Archimandrite Sophrony (Sakharov), créativité, ascétisme, image de Dieu, niveaux de théologie, prière.

Archimandrite Sophrony (Sakharov) (1896-1993) - théologien et ascète du XXe siècle, disciple de saint Silouan d'Athos (1866-1938).

54 Le Père Sophrony a passé plus de 20 ans de sa vie (1925-1947) sur l'Athos, étant le confesseur de plusieurs monastères du Athos au cours des sept dernières années. De retour en Europe, le Père Sophrony fonde le monastère Saint-Jean-Baptiste dans le comté d'Essex en Angleterre, qui est toujours actif aujourd'hui. Les disciples et adeptes de frère Sophrone vivent dans de nombreux pays

paix1. Parmi les œuvres théologiques et ascétiques du Père Sophrony, les livres les plus célèbres sont « Ancien Silouan », « Voir Dieu tel qu'il est », un recueil d'articles « Naissance dans le royaume inébranlable » et un certain nombre d'autres ouvrages.

1 Plus de détails sur le chemin de vie de l'Archimandrite. Sophronia (Sakharov) voir : Nikolai (Sakharov), hiérodiacre. Principaux jalons de la formation théologique de l'archimandrite Sophrony (Sakharov) // Église et temps. 2001. N° 3 (16). p. 229-270.

Le thème de la créativité dans diverses sphères de la vie humaine intéressait particulièrement l'archimandrite Sophrony. Dans le même temps, ses réflexions sur la créativité ne reposaient pas sur des conclusions abstraites, mais sur son expérience personnelle. Ayant le don d'artiste, le Père Sophrony dans sa jeunesse s'intéressa si sérieusement à la peinture qu'il envisagea d'y consacrer toute sa vie. Plus tard, ayant ressenti une vocation au monachisme et abandonnant sa carrière d'artiste, il connut une lutte difficile contre son « addiction » à la peinture2, c'est-à-dire avec le fait que cela détourne l’attention du chrétien de la chose la plus importante de sa vie – de l’unité avec Dieu. « Intérieurement, j’ai vécu un étonnant processus de lutte entre l’attirance pour l’art et la prière », se souvient l’archimandrite Sophrony. « Cette dernière a vaincu la passion du peintre, mais pas facilement et pas de sitôt »3. Cette expérience ascétique et sa compréhension théologique ont permis au Père Sophrony de témoigner que c'est dans la vie spirituelle qu'une personne reçoit l'opportunité de réaliser la plus haute réalisation de son potentiel créatif.

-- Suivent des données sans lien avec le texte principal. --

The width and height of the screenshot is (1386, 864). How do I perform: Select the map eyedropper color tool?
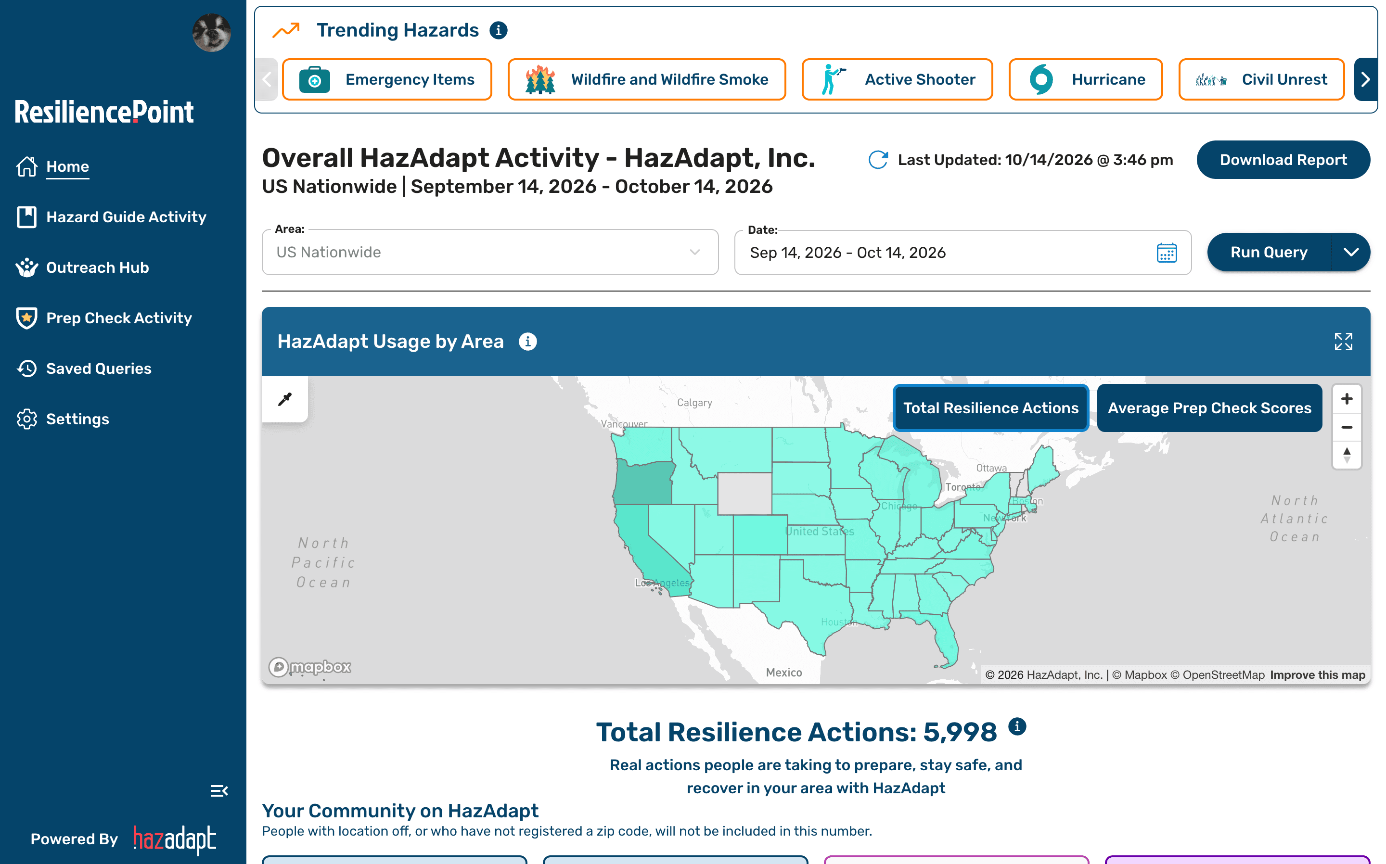tap(285, 399)
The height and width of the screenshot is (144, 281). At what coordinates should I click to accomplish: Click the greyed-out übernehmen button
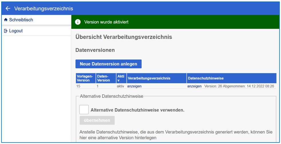(x=97, y=120)
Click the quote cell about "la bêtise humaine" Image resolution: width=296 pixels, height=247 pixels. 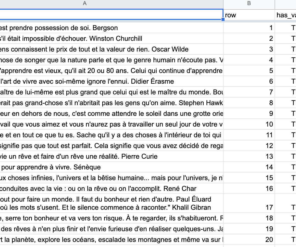tap(112, 178)
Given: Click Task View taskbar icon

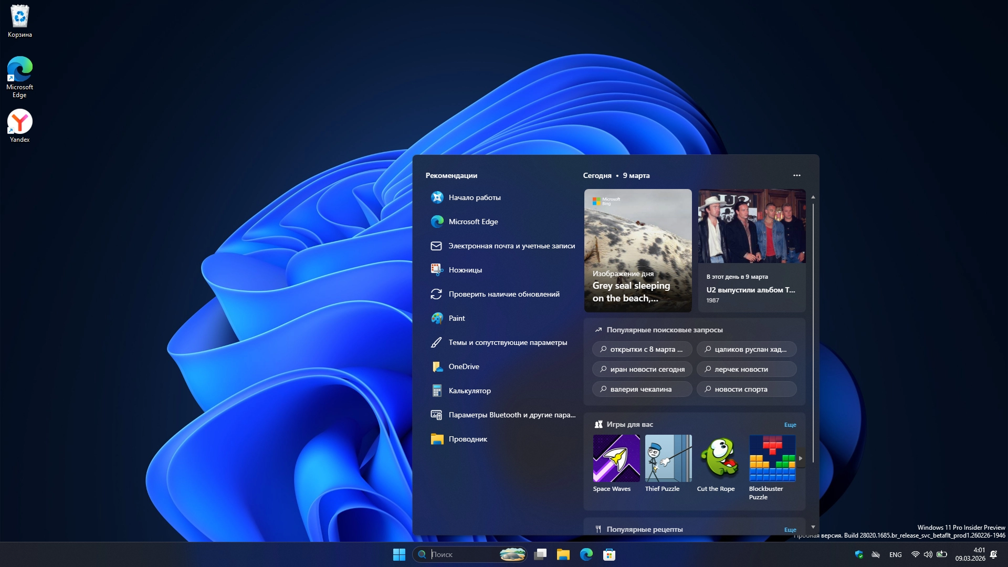Looking at the screenshot, I should click(x=540, y=554).
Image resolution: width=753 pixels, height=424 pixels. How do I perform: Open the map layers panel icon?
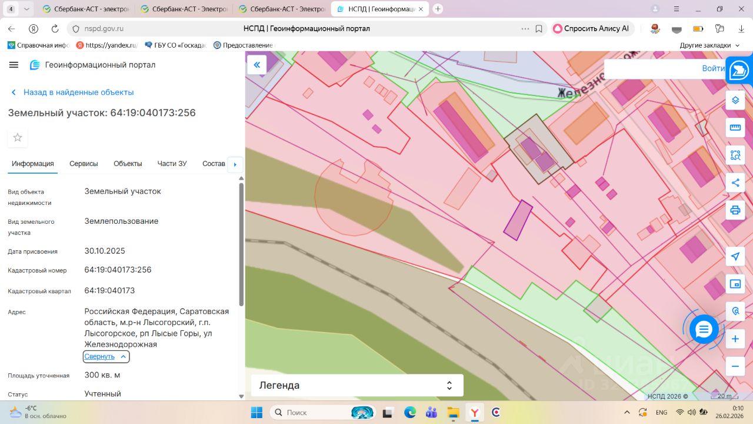[x=735, y=100]
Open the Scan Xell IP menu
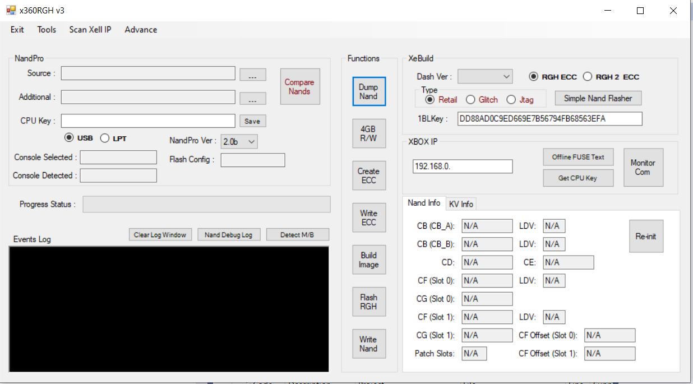Image resolution: width=693 pixels, height=384 pixels. click(x=90, y=30)
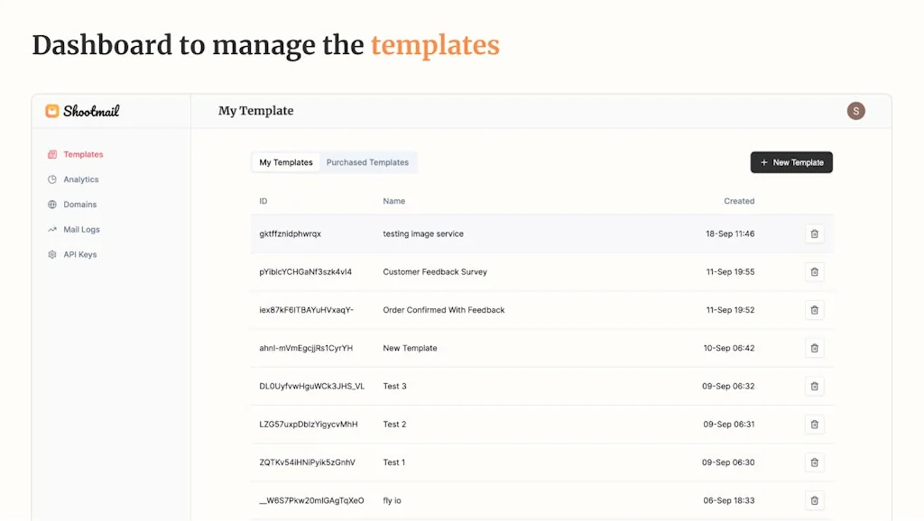Viewport: 924px width, 521px height.
Task: Click the New Template button
Action: pos(791,162)
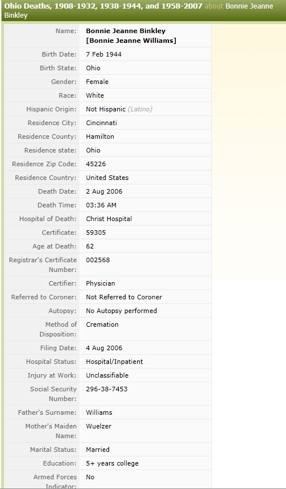Click the Residence City value Cincinnati
Screen dimensions: 286x489
[101, 123]
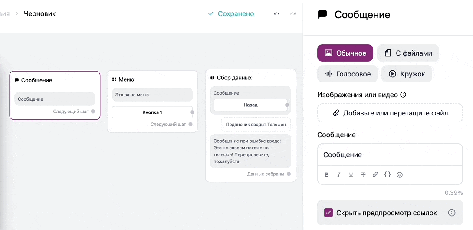Click Кнопка 1 in the Меню block
Image resolution: width=473 pixels, height=230 pixels.
tap(152, 112)
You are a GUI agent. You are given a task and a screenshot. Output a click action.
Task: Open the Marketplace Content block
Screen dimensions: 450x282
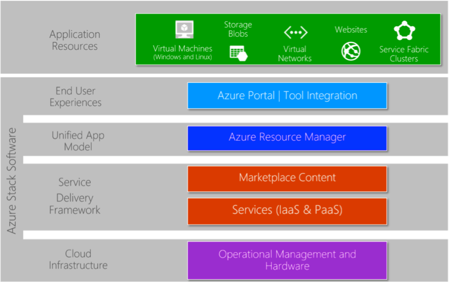pyautogui.click(x=287, y=178)
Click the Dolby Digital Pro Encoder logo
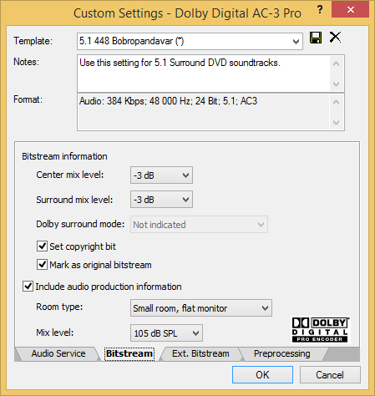 click(320, 330)
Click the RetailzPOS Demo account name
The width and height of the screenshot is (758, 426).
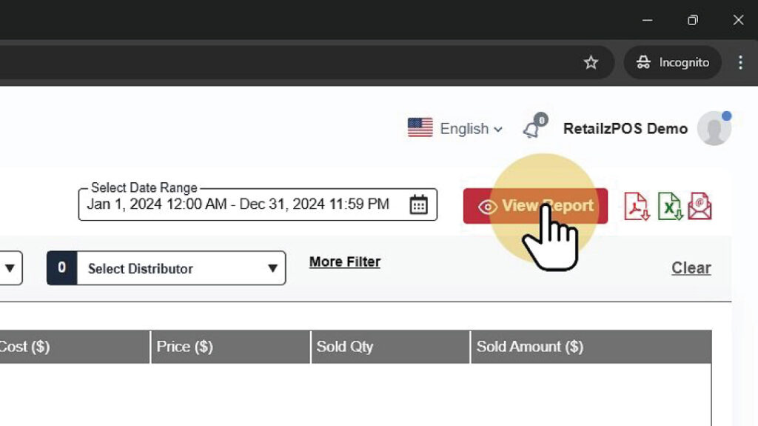click(x=625, y=129)
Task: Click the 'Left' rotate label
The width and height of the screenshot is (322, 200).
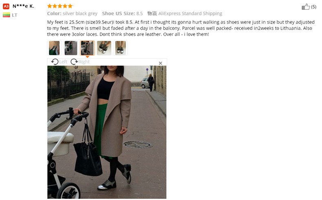Action: coord(63,62)
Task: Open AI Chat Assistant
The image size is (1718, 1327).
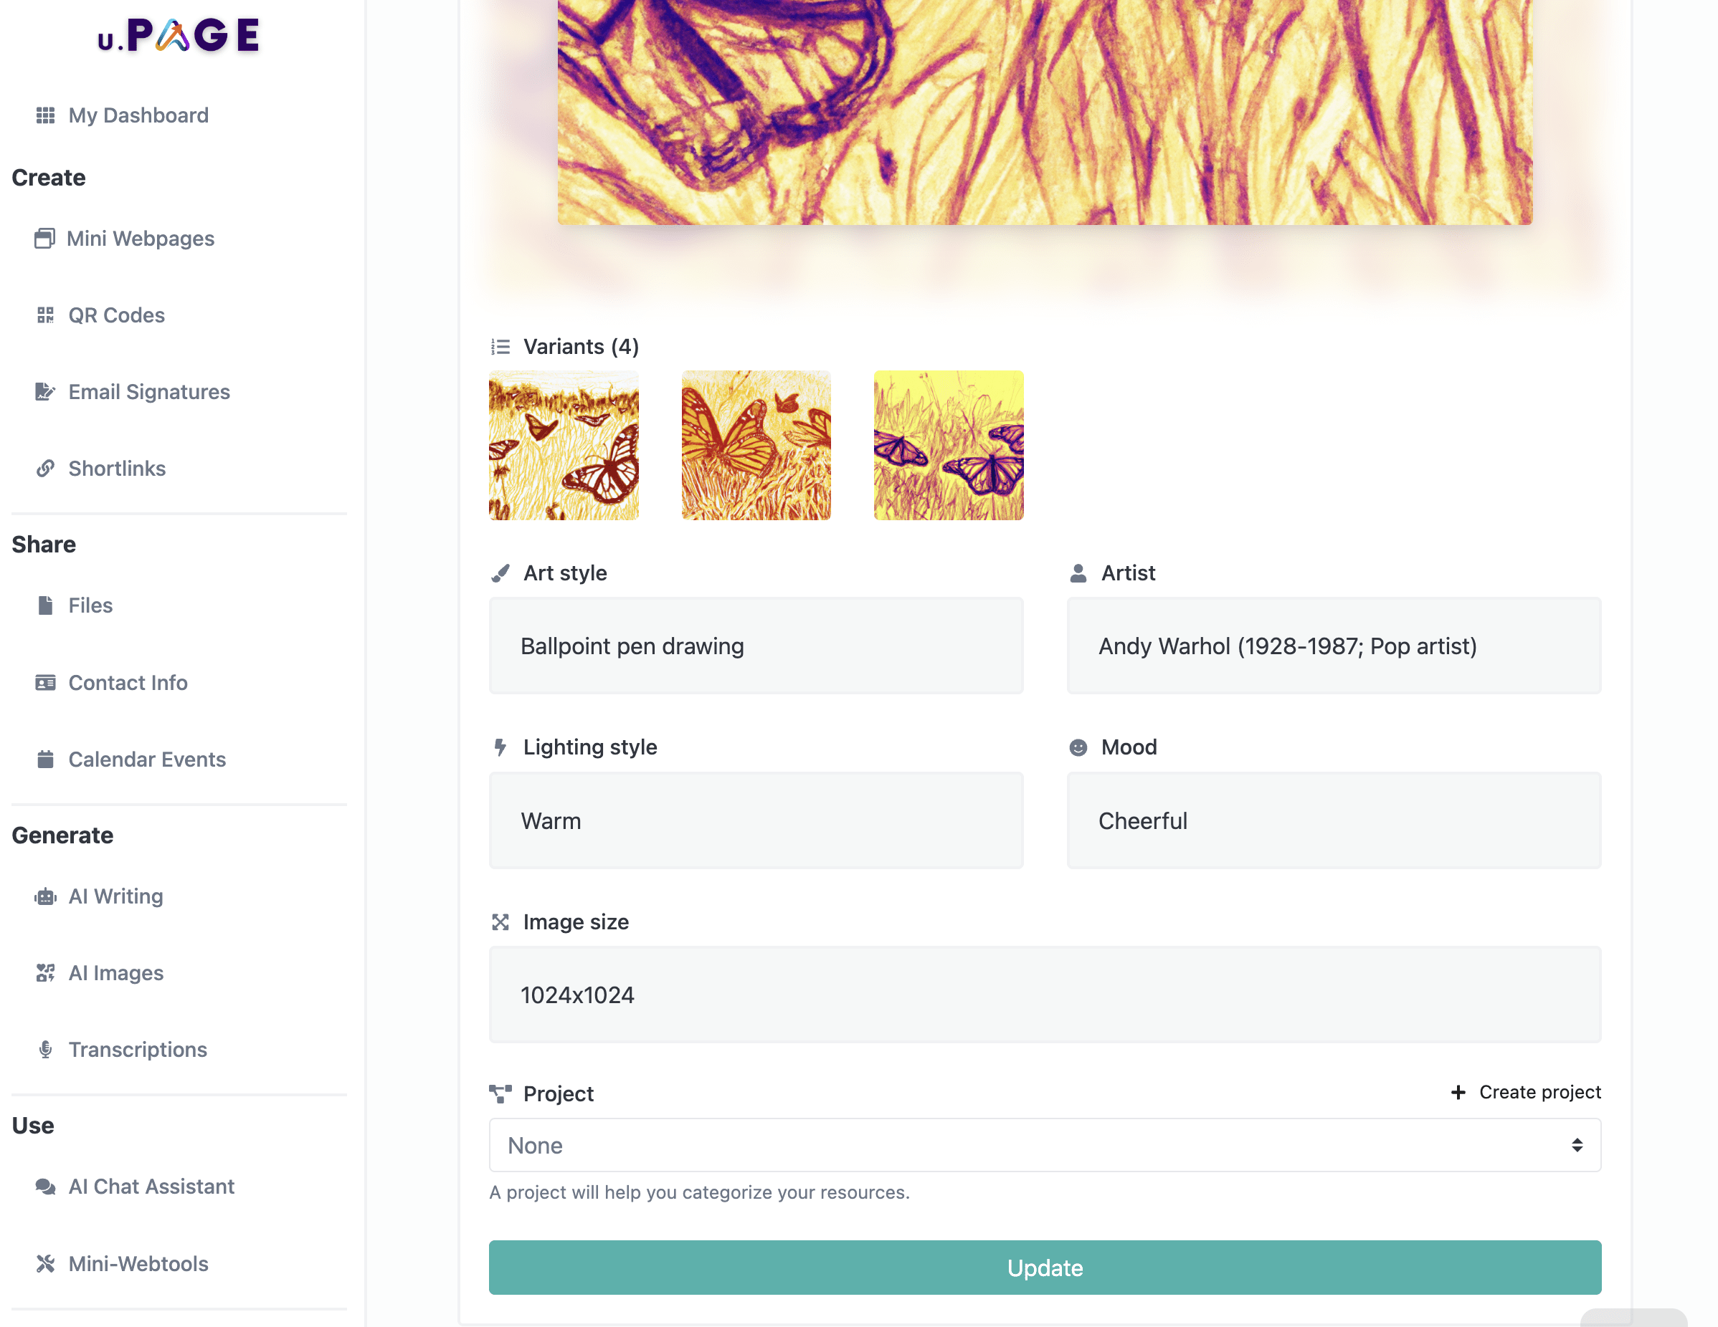Action: (x=151, y=1186)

L'archimandrite Sophrony révèle l'importance de la créativité pour la vie spirituelle selon trois orientations théologiques principales. Premièrement, les capacités créatrices sont l’une des composantes de l’image de Dieu chez l’homme4. Deuxièmement, l’assimilation de l’homme à Dieu est l’incarnation du plan du Dieu Créateur pour l’homme5. Troisièmement, la tâche même d’atteindre la ressemblance à Dieu exige qu’une personne actualise ses efforts créatifs en relation avec Dieu.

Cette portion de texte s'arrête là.